2) Except for Belgium
No other event has built in allegiances for everyone. I have good friends from countries here and there in the world, Argentina for instance, so I feel an emotional connection to those countries and support them usually. And then there are countries that make perfect villains, like chauvinist, fascism-inventing Italy (okay, okay… to be fair I don’t really have anything against the country itself, but goddamn are the Italian national team easy to dislike). In nearly every match it’s easy to support one team over the other, because we all have opinions about, and feelings for, be they sensible or prejudicial, most countries on the globe. Except for Belgium.
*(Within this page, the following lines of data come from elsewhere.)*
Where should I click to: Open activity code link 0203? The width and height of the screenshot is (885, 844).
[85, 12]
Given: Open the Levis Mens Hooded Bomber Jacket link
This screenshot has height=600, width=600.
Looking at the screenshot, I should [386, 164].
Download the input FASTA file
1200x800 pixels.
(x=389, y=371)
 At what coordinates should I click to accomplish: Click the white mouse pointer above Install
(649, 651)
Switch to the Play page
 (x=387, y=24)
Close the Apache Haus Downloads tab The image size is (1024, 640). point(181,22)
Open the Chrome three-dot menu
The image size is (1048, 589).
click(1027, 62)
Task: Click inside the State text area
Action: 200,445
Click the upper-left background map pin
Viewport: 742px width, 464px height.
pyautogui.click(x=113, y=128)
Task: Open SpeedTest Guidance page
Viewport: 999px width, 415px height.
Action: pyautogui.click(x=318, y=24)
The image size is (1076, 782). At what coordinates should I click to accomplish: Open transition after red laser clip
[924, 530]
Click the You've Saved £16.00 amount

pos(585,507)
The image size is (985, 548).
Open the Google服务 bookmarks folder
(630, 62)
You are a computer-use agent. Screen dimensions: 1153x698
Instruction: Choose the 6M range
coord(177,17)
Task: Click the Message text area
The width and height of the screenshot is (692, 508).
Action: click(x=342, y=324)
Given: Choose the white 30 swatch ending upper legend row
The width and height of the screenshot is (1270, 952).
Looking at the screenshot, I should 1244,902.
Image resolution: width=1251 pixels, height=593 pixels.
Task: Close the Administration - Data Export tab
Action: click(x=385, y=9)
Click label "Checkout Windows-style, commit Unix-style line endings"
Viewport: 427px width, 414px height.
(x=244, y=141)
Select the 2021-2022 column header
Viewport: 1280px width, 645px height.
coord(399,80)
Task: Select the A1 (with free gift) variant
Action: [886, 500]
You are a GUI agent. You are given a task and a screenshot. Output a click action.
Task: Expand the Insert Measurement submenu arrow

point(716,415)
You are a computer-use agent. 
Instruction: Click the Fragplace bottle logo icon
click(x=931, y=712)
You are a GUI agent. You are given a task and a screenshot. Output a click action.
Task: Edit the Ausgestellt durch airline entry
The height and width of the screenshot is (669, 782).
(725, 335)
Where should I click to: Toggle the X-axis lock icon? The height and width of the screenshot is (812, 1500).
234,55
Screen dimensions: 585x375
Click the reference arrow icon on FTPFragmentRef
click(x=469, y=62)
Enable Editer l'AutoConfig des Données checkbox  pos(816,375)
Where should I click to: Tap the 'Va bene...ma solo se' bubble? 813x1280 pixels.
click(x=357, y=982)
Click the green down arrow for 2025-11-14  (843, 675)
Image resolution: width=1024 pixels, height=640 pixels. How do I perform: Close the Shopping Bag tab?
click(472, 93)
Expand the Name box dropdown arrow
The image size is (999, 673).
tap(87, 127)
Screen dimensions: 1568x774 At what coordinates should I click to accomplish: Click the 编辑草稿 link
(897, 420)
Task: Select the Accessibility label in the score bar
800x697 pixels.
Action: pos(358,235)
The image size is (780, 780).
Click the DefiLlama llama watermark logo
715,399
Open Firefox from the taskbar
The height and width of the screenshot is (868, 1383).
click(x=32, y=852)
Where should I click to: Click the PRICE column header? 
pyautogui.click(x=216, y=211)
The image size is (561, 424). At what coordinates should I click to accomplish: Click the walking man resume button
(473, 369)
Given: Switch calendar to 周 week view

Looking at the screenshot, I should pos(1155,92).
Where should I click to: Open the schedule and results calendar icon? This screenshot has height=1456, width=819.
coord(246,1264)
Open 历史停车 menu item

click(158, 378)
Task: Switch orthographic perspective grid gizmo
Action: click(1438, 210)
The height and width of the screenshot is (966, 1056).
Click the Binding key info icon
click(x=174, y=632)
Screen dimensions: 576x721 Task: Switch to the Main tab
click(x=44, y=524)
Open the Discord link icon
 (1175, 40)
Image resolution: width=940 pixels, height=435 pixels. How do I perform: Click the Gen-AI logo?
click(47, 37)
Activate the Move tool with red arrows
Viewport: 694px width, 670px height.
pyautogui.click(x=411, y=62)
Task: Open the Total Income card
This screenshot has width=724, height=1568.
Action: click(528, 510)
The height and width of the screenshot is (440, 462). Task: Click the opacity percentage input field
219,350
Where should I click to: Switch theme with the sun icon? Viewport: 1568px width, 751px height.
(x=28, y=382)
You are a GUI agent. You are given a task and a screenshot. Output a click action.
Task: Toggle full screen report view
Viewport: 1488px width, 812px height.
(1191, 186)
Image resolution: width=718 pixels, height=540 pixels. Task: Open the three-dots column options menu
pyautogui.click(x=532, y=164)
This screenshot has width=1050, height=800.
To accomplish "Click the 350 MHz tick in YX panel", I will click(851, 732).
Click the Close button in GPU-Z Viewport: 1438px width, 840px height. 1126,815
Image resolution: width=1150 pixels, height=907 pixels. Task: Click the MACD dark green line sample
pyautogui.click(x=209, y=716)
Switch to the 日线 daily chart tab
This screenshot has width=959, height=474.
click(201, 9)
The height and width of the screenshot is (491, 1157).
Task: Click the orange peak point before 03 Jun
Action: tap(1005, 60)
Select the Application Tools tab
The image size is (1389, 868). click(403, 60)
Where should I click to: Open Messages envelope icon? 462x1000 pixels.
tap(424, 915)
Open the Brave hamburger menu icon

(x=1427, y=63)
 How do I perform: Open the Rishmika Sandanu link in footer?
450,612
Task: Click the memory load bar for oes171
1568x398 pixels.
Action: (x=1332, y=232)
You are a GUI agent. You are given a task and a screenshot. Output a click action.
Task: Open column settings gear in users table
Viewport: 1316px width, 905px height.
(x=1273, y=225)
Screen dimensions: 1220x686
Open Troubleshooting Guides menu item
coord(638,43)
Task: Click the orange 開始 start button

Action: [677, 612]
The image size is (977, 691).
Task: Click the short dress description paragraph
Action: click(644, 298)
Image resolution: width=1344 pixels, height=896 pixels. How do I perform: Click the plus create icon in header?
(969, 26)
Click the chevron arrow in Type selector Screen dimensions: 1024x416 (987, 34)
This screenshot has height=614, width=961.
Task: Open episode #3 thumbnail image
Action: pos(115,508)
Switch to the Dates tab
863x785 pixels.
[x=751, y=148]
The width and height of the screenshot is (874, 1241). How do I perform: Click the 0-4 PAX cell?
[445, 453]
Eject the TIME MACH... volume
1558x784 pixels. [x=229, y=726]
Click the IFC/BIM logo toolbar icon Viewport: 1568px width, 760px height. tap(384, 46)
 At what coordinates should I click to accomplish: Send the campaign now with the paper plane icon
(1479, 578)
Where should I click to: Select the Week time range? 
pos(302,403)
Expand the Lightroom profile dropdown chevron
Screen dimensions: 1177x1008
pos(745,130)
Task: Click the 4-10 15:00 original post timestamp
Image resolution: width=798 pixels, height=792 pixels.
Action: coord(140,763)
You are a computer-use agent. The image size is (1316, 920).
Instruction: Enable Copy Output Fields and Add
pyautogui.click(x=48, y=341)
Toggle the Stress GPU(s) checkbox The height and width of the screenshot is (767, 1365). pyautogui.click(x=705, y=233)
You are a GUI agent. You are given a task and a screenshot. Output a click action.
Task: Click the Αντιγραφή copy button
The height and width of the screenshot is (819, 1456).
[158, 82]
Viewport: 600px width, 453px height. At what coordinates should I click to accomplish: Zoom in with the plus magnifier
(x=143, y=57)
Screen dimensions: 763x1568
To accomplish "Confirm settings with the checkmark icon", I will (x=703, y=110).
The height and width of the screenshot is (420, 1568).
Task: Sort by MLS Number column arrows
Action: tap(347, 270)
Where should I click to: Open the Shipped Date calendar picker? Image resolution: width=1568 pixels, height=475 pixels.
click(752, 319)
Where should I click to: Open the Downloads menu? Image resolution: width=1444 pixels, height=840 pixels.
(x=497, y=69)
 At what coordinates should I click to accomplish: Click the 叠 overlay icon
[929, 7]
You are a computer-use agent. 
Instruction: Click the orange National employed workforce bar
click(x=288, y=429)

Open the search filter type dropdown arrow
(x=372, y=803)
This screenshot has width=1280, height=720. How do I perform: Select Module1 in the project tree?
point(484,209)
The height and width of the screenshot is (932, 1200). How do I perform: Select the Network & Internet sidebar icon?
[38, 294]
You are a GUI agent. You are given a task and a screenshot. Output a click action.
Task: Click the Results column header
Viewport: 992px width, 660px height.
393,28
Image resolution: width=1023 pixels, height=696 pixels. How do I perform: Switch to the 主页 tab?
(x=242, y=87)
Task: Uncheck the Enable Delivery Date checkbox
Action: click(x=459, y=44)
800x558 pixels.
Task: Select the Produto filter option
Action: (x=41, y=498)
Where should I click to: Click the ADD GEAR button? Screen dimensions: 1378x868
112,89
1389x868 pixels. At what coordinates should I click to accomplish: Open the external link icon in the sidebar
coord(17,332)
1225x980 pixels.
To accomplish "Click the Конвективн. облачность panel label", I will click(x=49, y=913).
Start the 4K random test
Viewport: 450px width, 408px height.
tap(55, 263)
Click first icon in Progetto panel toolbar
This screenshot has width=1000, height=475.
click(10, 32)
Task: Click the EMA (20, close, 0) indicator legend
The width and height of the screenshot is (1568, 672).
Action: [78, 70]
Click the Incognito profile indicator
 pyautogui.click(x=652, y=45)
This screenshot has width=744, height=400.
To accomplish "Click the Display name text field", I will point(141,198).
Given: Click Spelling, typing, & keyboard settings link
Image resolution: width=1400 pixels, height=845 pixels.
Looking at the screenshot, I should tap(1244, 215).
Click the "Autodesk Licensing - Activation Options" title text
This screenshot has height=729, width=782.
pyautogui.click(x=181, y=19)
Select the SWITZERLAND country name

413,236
3) World Cups Can Take Us on an Emotional Journey
The average person can expect to be in good health and of sound mind through 15 World Cups in his or her lifetime. They arrive every four years and throw up enough memorable moments to stick in your mind. As When Saturday Comes pointed out, they are milestones in our lives. Of course, for us obsessives, they can themselves be important events in our lives. The winter of 1997-8 was miserable for me, I was adrift in life, and had no clue what I wanted to do with myself. But that spring something started changing. For the first time ever I started writing creatively in a regular fashion, first fiction and then later poetry. Then I fell into my obsessive ways and watched the World Cup, which paid off marvelously. My beloved French national team won. I was happy beyond reason and was lifted out of the depression I had been in for the last year. The elation lasted me through the summer and into winter and fueled me in my creative pursuits. The winter of 2005-6 was the very opposite. I was happily married, living in a lovely apartment and had an active social life. That next autumn crazy people bought the house my apartment was in (they would sneak in when they thought my wife and I weren’t home, but I caught them once) and later kicked us out. My wife and I separated in the summer of 2007 and that same summer four of my five closest friends in the city I lived in moved away. I’m not saying that France winning in the final would’ve changed anything, but having the French national team be world champions would’ve given me something to live for besides a fear of death.* I know that no World Cup will ever affect me as deeply as these two. I will never again be 17, watching my heroes triumph. I will never again watch the greatest of those heroes completely lose his shit in front of 750 million people.** Nevertheless, the other world cups I watched, 1990, 1994, 2002, all gave me thrills (South Korea getting to the semifinals) and disappointments (I still can’t believe the referee disallowed that goal Belgium scored against Brazil). The World Cup is the only event on a regular schedule that affects me like that. I know that four years from now I will be gripped by World Cup fever, the same goes for the World Cups which will happen after eight, twelve, sixteen years and so on. I will be sitting in front of a screen caring deeply which of two groups of 11 people wins. Even if of one of those two teams is Belgium.
* I kid. Mostly.
** Watching the France semi-final against Portugal, my mom said to me: “Zidane inspires such faith that I would trust him with my infant.” Today you wouldn’t give a baby to Zidane out of fear he would headbutt it into outer space.